Today I arrived at the same Proctor Farmers’ Market, also on opening day, still bright and eager, but no longer a newbie vendor. As I headed into my second year of selling at markets, I felt a little wiser and a little more seasoned. I’d learned such things like where to find good parking for the day, when to expect sales to peak which really translates to how to strategize my restroom breaks, and about how much inventory to bring (much less than three large storage tubs full). But most importantly, I’d learned the art of packing a 20-minute booth. That’s a booth that I can set up and take down in under 20 minutes solo. In essence, I’d learned how to keep it simple. It was a hard lesson to grasp because it meant getting rid of all the decorations, knick-knacks, and décor that I love so much.

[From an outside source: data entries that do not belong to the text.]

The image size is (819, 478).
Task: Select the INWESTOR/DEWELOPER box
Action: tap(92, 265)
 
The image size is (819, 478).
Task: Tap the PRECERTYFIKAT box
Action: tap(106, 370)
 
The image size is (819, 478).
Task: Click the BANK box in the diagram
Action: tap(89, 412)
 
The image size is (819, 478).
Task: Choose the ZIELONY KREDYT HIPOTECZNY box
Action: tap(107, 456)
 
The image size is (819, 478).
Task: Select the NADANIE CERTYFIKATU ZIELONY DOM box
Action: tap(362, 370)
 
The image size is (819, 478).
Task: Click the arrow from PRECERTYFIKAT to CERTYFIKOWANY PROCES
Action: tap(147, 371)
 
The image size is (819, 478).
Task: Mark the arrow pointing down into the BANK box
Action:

Gone are the wooden crates and wicker baskets with different colors of paper grass filling for every season. No more pretty but bulky jars or cumbersome wooden signs. And as much as I loved the idea of displaying my boxes of chocolates inside cute little mailboxes, gone, too, are the clunky metal contraptions. Other than a platter for samples, one shadow box with a picture of an open box of chocolates inside, and a couple of small signs and cards to explain my product, it’s pretty much just the chocolates now. Okay, and maybe one fun seasonal decoration when appropriate.
Do I miss having a booth that resembled a mini boutique shop? Yes. Do I miss people remarking how lovely my display was? Of course. But when it’s 30-something degrees outside or when the rain starts coming into your booth sideways, a quick pack-up trumps all.
As a nice bonus, once I started eliminating more and more of the non-essentials in my booth, I found that sales increased correspondingly. I’d like to say that I was savvy enough to pick up on this relationship early on, but I’m not going to lie—it took me half a year to realize that all the extra touches were actually causing a lot of confusion as to what I was selling. A couple of people thought I was selling wooden blocks at the farmers’ markets. One person thought I was selling rubber stamps. Another asked me how much my mailboxes were. I don’t miss these awkward situations.
It seems obvious, but my lesson at the end of a year of farmers’ markets is this: keep it simple. Make it as easy as possible for people to get what your product is. If you absolutely have to have a clever way of displaying your products and someone asks you how much your mailbox is, offer to sell it for $10. Just kidding.